Information supplied: Begin
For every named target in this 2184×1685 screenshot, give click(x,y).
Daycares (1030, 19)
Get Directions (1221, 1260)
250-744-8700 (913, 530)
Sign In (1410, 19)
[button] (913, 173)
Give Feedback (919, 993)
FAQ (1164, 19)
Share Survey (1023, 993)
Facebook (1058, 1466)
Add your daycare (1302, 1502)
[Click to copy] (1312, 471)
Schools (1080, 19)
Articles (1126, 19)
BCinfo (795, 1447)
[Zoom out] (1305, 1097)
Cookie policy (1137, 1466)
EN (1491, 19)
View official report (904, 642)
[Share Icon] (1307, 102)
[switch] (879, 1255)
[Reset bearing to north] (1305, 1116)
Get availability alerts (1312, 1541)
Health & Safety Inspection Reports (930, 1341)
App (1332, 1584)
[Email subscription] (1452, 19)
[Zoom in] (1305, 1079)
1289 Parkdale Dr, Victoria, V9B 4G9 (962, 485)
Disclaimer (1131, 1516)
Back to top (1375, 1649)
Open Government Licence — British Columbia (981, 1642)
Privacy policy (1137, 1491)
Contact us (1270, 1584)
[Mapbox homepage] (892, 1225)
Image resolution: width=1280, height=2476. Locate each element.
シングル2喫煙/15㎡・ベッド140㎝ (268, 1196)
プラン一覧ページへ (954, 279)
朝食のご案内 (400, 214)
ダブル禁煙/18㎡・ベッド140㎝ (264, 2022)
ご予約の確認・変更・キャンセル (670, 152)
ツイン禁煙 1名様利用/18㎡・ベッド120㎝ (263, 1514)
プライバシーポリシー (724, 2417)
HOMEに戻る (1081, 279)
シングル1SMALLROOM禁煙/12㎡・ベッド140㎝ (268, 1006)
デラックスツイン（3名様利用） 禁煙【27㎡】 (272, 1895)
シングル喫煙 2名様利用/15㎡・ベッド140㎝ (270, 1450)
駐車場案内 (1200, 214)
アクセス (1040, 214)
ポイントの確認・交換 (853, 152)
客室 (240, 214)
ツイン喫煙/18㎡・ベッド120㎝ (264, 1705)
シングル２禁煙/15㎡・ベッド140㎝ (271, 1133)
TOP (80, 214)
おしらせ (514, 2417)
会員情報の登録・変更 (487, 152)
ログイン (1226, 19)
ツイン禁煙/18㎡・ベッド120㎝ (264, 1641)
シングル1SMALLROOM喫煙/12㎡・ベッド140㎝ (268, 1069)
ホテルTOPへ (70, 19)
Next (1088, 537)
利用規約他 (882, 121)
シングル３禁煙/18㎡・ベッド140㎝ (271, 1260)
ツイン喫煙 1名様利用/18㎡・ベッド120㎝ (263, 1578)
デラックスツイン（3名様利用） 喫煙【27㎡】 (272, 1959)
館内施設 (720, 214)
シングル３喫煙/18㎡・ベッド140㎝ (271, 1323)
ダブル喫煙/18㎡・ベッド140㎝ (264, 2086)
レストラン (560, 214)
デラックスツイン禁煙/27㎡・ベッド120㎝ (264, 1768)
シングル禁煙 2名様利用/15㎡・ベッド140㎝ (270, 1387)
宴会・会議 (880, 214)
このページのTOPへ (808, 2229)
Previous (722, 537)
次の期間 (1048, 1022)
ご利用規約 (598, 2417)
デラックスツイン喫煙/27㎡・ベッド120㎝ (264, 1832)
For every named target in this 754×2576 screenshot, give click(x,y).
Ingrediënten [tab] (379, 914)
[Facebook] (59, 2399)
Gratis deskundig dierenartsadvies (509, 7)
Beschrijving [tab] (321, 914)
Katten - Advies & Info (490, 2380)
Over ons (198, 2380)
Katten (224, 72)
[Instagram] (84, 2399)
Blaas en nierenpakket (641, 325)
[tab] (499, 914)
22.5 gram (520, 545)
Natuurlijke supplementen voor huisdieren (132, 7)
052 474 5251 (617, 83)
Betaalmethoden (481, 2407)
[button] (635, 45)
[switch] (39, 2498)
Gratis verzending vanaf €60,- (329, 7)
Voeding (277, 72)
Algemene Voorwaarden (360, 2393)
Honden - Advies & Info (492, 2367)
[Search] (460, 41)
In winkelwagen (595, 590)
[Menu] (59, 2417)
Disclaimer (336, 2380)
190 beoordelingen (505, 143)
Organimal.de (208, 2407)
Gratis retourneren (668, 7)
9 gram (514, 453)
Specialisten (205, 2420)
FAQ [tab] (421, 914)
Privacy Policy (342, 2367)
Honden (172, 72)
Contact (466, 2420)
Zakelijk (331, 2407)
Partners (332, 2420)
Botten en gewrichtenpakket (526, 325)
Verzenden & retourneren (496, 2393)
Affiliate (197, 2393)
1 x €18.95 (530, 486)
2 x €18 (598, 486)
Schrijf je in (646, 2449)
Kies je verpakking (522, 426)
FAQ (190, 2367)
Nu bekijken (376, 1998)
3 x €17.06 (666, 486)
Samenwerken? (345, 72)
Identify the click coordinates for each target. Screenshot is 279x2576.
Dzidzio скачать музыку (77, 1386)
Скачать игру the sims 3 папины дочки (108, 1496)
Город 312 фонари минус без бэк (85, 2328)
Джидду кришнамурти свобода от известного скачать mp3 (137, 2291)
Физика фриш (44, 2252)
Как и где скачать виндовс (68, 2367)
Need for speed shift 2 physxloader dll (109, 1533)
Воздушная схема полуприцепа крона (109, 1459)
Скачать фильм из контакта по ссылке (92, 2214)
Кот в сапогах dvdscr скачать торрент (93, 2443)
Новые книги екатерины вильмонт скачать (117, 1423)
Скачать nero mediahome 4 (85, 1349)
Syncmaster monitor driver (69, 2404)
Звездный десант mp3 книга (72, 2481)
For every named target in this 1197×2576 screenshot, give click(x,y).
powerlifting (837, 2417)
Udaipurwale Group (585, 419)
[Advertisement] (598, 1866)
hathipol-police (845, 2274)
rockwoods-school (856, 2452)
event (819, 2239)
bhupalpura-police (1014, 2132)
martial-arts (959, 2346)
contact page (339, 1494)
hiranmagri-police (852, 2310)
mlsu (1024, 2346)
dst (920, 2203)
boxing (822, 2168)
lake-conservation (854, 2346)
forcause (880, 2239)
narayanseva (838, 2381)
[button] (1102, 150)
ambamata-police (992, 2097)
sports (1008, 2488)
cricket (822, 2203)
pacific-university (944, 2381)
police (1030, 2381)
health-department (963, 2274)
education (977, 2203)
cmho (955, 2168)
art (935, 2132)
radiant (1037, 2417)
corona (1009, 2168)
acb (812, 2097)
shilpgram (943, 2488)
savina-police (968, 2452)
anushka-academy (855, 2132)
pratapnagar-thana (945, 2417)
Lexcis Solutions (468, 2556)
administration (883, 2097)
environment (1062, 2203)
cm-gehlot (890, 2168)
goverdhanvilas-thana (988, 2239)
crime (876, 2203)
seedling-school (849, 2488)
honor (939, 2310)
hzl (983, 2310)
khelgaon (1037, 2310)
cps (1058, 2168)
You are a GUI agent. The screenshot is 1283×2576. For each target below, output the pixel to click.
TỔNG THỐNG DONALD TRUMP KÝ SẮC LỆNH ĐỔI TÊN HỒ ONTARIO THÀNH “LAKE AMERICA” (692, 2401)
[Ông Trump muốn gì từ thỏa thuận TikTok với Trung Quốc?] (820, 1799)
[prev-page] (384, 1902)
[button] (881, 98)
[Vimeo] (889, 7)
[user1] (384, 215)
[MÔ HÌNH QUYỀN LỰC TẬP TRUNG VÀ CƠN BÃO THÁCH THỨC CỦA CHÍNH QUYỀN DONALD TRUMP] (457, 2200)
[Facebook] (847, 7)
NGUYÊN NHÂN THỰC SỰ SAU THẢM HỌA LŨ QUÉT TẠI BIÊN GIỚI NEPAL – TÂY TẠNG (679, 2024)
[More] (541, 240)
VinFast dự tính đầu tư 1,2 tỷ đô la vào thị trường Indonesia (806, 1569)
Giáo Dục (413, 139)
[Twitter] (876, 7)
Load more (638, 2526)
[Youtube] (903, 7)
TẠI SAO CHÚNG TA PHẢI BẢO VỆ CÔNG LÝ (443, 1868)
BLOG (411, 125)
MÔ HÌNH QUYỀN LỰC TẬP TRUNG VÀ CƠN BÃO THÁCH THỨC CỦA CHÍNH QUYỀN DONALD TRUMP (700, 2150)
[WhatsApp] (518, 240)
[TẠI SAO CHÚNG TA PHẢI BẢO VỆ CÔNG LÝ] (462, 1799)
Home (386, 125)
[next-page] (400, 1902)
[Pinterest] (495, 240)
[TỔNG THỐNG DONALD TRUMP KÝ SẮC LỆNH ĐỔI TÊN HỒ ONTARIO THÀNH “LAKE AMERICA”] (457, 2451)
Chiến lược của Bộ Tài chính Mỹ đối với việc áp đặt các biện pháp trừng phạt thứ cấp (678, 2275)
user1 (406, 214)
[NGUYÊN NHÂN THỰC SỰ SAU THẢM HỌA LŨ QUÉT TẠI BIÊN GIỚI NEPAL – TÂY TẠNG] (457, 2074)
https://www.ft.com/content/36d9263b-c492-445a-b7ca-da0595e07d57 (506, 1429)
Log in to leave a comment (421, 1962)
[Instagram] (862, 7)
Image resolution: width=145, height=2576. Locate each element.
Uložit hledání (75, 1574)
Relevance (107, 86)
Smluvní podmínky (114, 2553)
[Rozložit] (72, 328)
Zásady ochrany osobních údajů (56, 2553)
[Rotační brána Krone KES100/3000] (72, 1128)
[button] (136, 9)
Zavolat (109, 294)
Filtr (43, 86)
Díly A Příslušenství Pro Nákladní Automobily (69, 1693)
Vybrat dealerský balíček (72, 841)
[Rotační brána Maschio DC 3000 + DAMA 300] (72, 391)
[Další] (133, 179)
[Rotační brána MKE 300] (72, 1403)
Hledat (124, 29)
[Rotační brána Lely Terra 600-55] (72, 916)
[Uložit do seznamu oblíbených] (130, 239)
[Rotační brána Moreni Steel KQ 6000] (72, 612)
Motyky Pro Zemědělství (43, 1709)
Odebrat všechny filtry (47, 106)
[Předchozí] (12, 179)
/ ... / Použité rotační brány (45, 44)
Information supplied: End
■ **What you are asked to do**:
Would you copy, word for word, only the lines from the start of the listing to the one that contains "客室 (240, 214)", both included?

■ **Output of the task**:
For every named target in this 2184×1685 screenshot, give click(x,y).
Daycares (1030, 19)
Get Directions (1221, 1260)
250-744-8700 (913, 530)
Sign In (1410, 19)
[button] (913, 173)
Give Feedback (919, 993)
FAQ (1164, 19)
Share Survey (1023, 993)
Facebook (1058, 1466)
Add your daycare (1302, 1502)
[Click to copy] (1312, 471)
Schools (1080, 19)
Articles (1126, 19)
BCinfo (795, 1447)
[Zoom out] (1305, 1097)
Cookie policy (1137, 1466)
EN (1491, 19)
View official report (904, 642)
[Share Icon] (1307, 102)
[switch] (879, 1255)
[Reset bearing to north] (1305, 1116)
Get availability alerts (1312, 1541)
Health & Safety Inspection Reports (930, 1341)
App (1332, 1584)
[Email subscription] (1452, 19)
[Zoom in] (1305, 1079)
1289 Parkdale Dr, Victoria, V9B 4G9 (962, 485)
Disclaimer (1131, 1516)
Back to top (1375, 1649)
Open Government Licence — British Columbia (981, 1642)
Privacy policy (1137, 1491)
Contact us (1270, 1584)
[Mapbox homepage] (892, 1225)
Image resolution: width=1280, height=2476. Locate each element.
シングル2喫煙/15㎡・ベッド140㎝ (268, 1196)
プラン一覧ページへ (954, 279)
朝食のご案内 (400, 214)
ダブル禁煙/18㎡・ベッド140㎝ (264, 2022)
ご予約の確認・変更・キャンセル (670, 152)
ツイン禁煙 1名様利用/18㎡・ベッド120㎝ (263, 1514)
プライバシーポリシー (724, 2417)
HOMEに戻る (1081, 279)
シングル1SMALLROOM禁煙/12㎡・ベッド140㎝ (268, 1006)
デラックスツイン（3名様利用） 禁煙【27㎡】 (272, 1895)
シングル喫煙 2名様利用/15㎡・ベッド140㎝ (270, 1450)
駐車場案内 (1200, 214)
アクセス (1040, 214)
ポイントの確認・交換 (853, 152)
客室 (240, 214)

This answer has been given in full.